Somewhere between assimilation and rebellion, is a creeping acceptance of change. If our species had a Wikipedia entry written by curious visitors from another planet, the first term used would be "adaptable". Considering that our wild ancestors were African hunter/gathers, we've come quite a long way baby.
I have just started reading a book written by an English teacher (in both senses) who takes herself off to a remote village in western Mongolia to live and work. This is going outside one's comfort zone on a grand scale, and it's absolutely not something all of us could cope with. The fact that she does, and enjoys it, says much about her as an individual, but also quite a bit about us all. It says plenty about those who have made this incredibly inhospitable wilderness their permanent home for millennia - they even admit life is tough there, but they stay. Their diet for most of the year consists of mutton and tea, occasionally relieved by vodka. I consider myself an adventurous type but I am not going there.
It led me to thinking what basic needs really are. I suppose:
1. Warmth. The idea of sleeping in a tent in winter certainly doesn't appeal to me, but more to the point I think it could be positively dangerous. We do have a physical need to be warm, and to know we can stay that way. That the fuel won't run out, that we have enough layers of clothing to insulate us. It's most definitely a survival issue.
2. Food. Again, not just having food in our bellies, but knowing there is more. That we will be able to eat tomorrow and the day after. Having access to a continual food supply (and associated clean water), therefore, is a fundamental requirement, and again, a matter of survival.
3. Safety. One could include both of the above in this of course, but it goes far beyond that. To function properly we need to feel that we are not in imminent danger.
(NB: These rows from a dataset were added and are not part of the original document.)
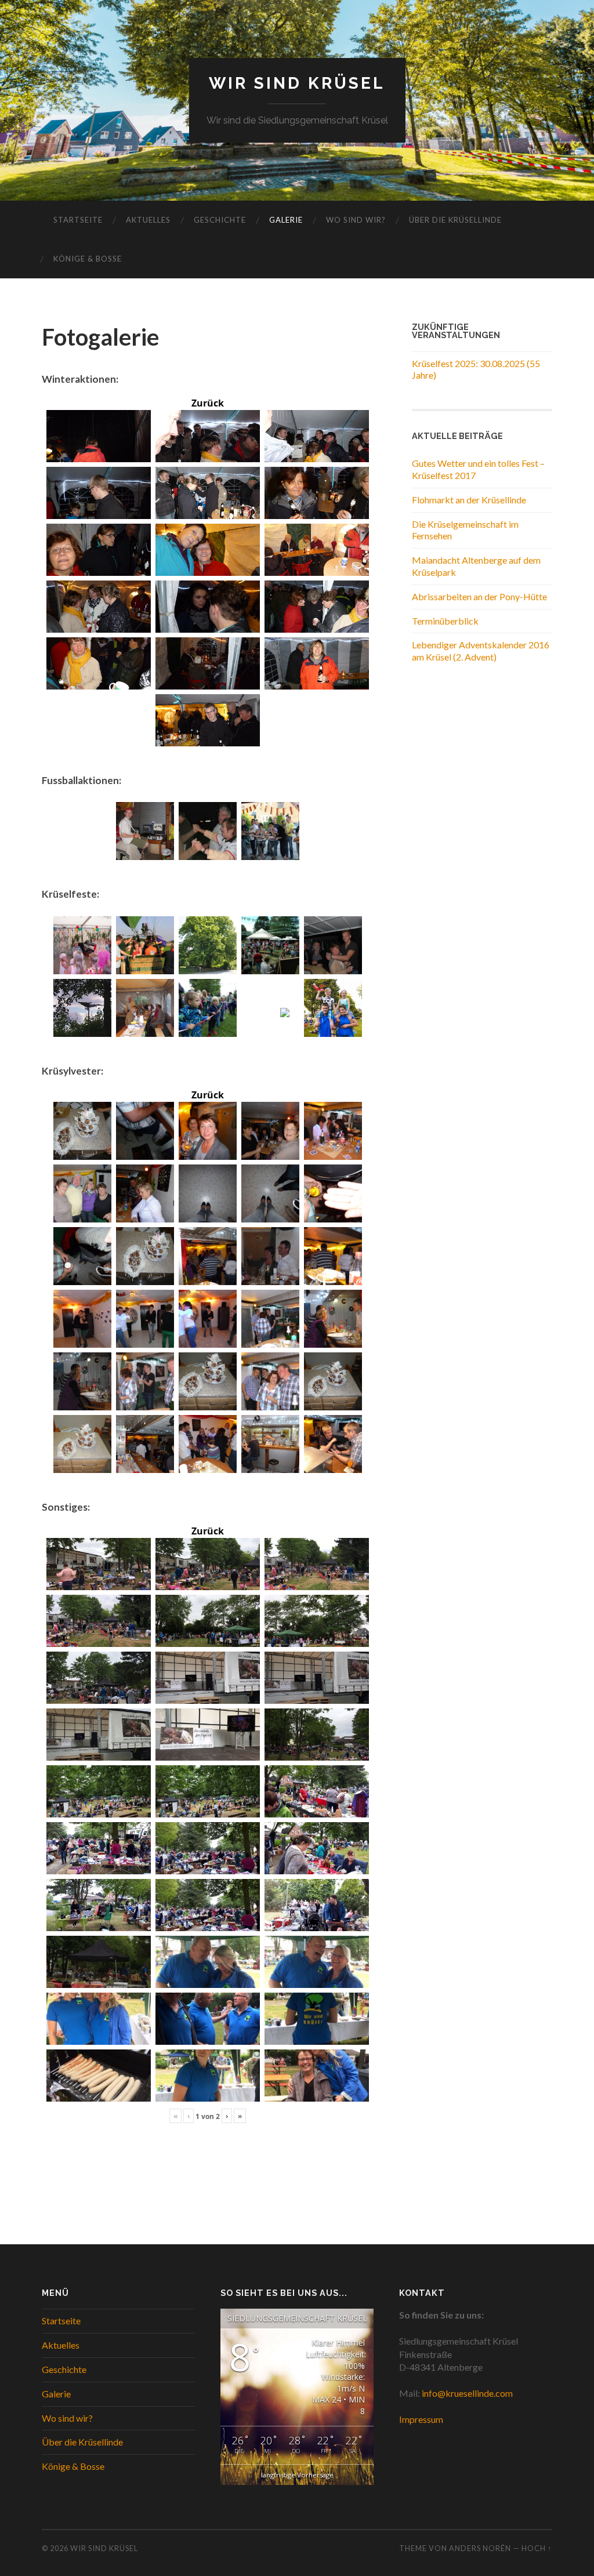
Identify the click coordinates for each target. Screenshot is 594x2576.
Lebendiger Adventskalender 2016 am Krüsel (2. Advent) (480, 650)
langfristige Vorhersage (297, 2474)
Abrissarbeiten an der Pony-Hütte (479, 596)
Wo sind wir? (356, 219)
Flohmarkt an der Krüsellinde (469, 499)
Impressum (421, 2419)
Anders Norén (480, 2548)
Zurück (207, 403)
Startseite (78, 219)
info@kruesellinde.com (467, 2393)
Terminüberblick (445, 620)
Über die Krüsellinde (455, 219)
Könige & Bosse (87, 258)
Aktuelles (148, 219)
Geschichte (220, 219)
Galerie (286, 219)
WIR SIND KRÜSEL (297, 83)
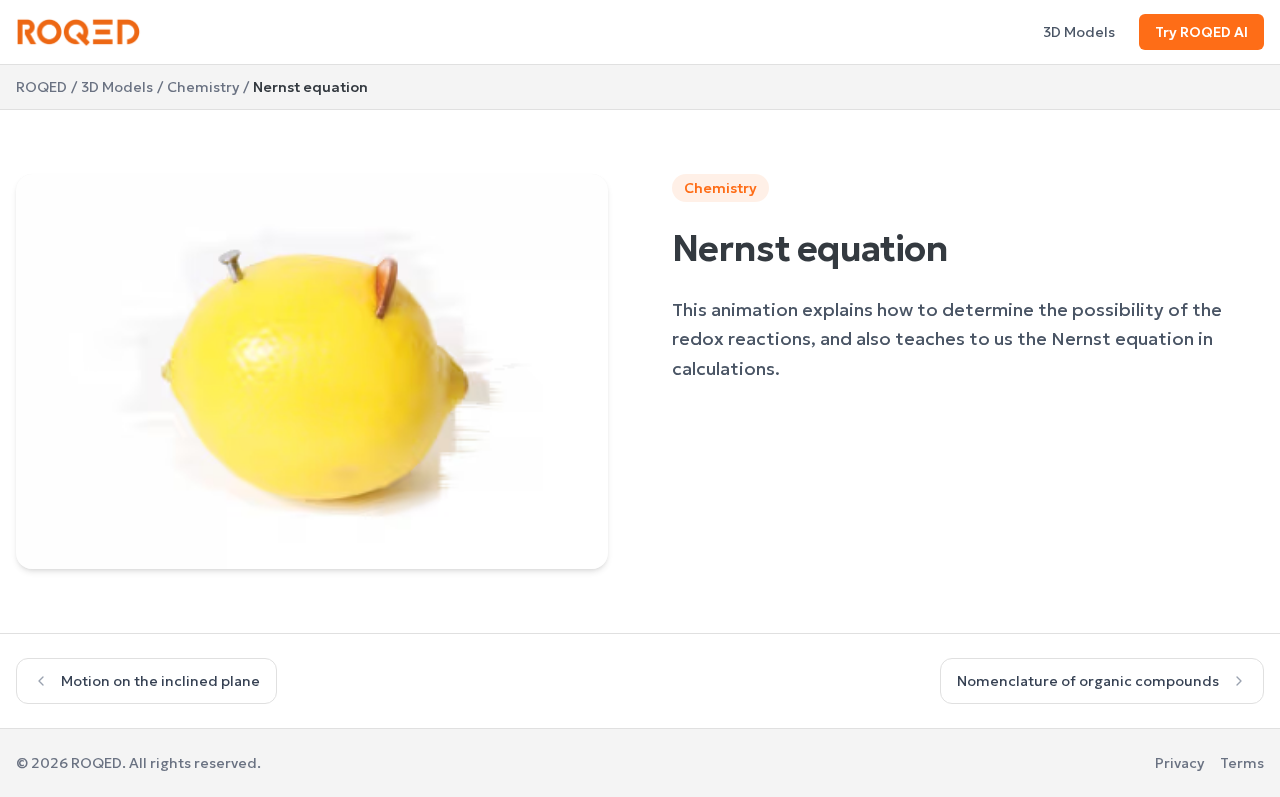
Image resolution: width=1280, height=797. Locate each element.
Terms (1242, 763)
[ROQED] (78, 32)
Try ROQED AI (1201, 32)
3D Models (1079, 32)
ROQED (41, 87)
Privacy (1179, 763)
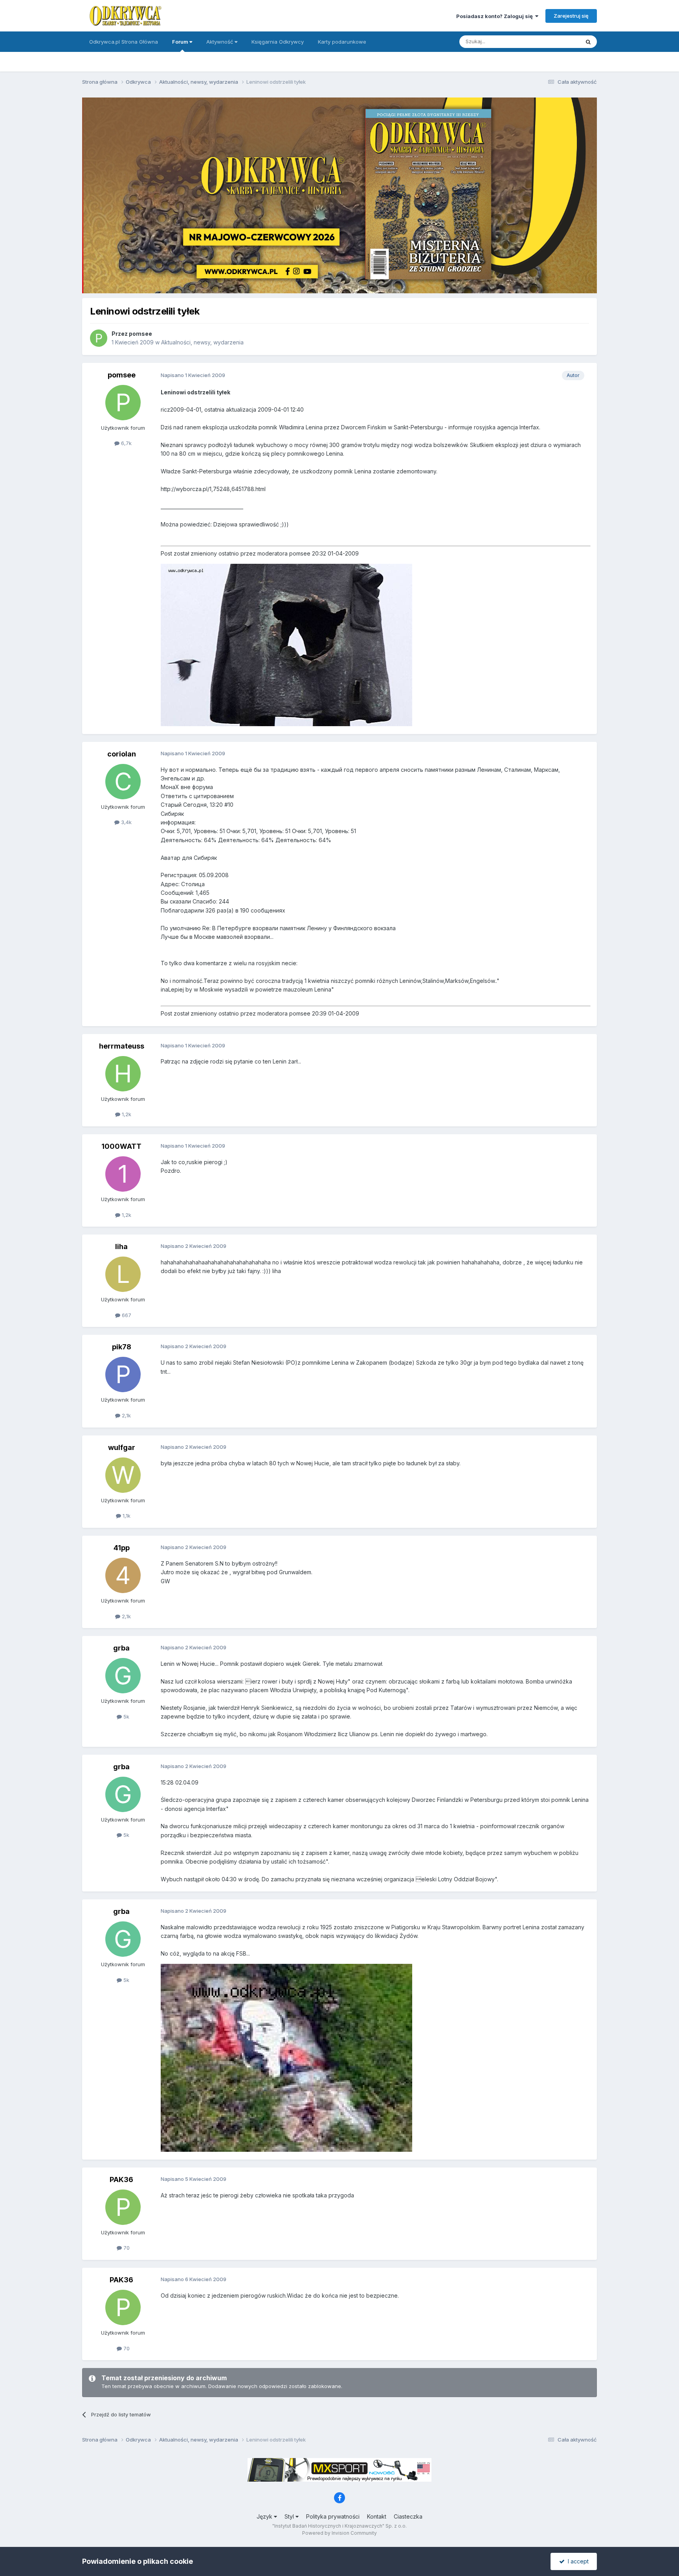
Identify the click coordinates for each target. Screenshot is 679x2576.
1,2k (125, 1114)
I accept (577, 2561)
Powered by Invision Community (339, 2533)
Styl (289, 2516)
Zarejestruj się (571, 16)
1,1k (125, 1515)
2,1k (125, 1415)
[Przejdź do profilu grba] (123, 1675)
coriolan (121, 754)
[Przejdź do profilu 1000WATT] (123, 1174)
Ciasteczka (408, 2516)
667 (125, 1315)
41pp (122, 1548)
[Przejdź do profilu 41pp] (123, 1575)
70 (126, 2248)
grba (121, 1648)
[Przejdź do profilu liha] (123, 1274)
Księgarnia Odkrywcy (277, 42)
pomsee (140, 333)
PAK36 (121, 2179)
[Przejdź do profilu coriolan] (123, 781)
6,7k (125, 443)
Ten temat (557, 41)
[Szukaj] (588, 41)
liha (121, 1246)
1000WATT (121, 1146)
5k (125, 1716)
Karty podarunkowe (342, 42)
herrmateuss (121, 1046)
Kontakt (376, 2516)
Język (265, 2516)
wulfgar (121, 1447)
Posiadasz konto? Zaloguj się (495, 16)
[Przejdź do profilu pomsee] (98, 338)
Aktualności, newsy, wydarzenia (202, 342)
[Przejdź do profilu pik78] (123, 1374)
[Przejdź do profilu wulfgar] (123, 1475)
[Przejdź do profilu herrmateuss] (123, 1073)
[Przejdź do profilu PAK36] (123, 2207)
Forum (180, 42)
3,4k (125, 822)
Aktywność (220, 42)
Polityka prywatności (333, 2516)
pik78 (121, 1347)
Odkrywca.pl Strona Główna (123, 42)
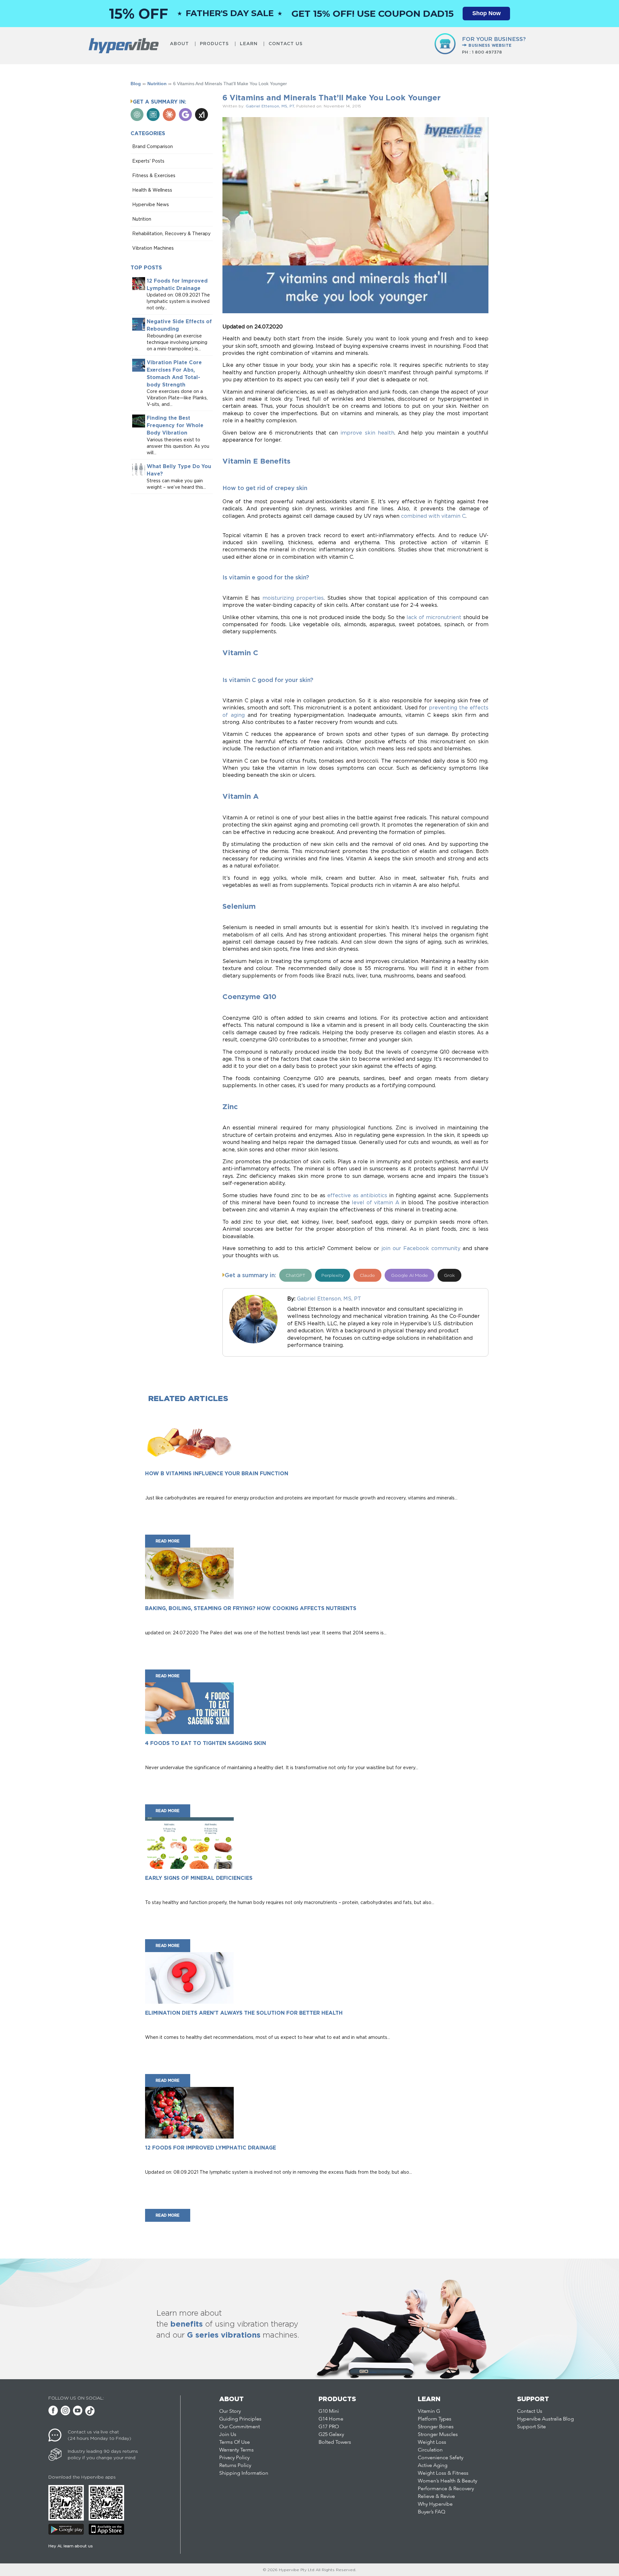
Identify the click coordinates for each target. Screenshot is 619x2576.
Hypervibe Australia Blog (545, 2419)
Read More (168, 1541)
This is something that is often overlooked by those responsible for the needy; you generally find subsidized housing in the most notorious parts of town due to a vicious cycle of crime and low property values. There is so much more to this aspect that one could write a whole book on perceived safety (and its trade-off with freedom). Another day.
I don't know about you, but I would not be happy living at such a level that while these three needs are covered, that's about it. I'm used to having secondary needs fulfilled such as socialization, entertainment, education, and, quite frankly, life's little luxuries. I'm not satisfied with a warm bed, I want it soft and scrupulously clean too. It's not enough that I don't go short of food, I want it to taste nice. I like to feel so safe that I can completely relax, sleeping naked with my doors unlocked. I value these things. I'm fully aware how fortunate I am, and this is why I'm utterly fascinated by the lives of those who cope with so much less.
And yet, I am also aware that compared to the decadent lives of some, and not only the stinking rich, I tolerate quite a bit, make selective sacrifices, and accept this, even though it's out of necessity rather than choice. We all do. Very few people get all they want. We are told it isn't good for us, and it probably isn't. We adapt to our circumstances, we get on with it, grumbling occasionally.
I've noticed that some of the things I wouldn't tolerate when I was young are quite tolerable now, while other things seem to have grown in importance. I absolutely refuse to eat bad food these days. It's not like I need the calories, and I certainly won't spend money on it. But many of the chop wood and carry water tasks I used to resent now seem quite comforting, in a rhythm of work sort of way. We definitely change with age, but it's quite noticeable that some do so more than others.
I have noticed a distinct "grumpy old person" attitude happening to people I've known a long time. It's not because of their aches and pains, or because they aren't as rich as they expected to be by now. It's resistance to change. When we were young we were frequently annoyed by older people who poured scorn on our music, our clothing, and other choices. Now I see so many people turning into those boring old codgers, apparently unaware of the hypocrisy, or having forgotten what it feels like to be young.
I suppose we can't enjoy all the changes. This is no different to the fact that when we travel, we can't like all the food, and not everything will appeal to us. It just seems to be an attitude of intolerance and a desire to keep things as they used to be, for what? Comfort? Familiarity? Is the past a security blanket?
The funny part is, this seems to happen with every generation. It's not a new phenomenon. The young tend to be more progressive, the older people more conservative. And always despite the actual benefit or value of the thing being changed or preserved.
I don't want to be a grouchy old person, forever looking backwards. I am absolutely determined not to fall into that trap. I think the risk is low, as I tend to have such eclectic tastes that new ideas fit right in. I enjoy the company of young people. I love to learn, to explore, to experiment. I won't say that I follow fashion (following is really not my thing), but I don't consider myself to be frumpy either. I certainly reject the idea that as a middle-aged woman I should buy clothing marketed towards middle-aged women. I don't even look in that section of the store.
New is good. Old is good too. Why not get the benefit of both? We've been flying to ancient locations for a while now, haven't we? So, now we use the GPS on our smartphones to find ancient ruins. Why is one technology better than another just because it's been around a bit longer and feels more familiar? Ah, yes, it is that security blanket isn't it. Fear of change. Fear that things are moving too fast, out of control. Every generation has felt that. It's an illusion. It's all about fear.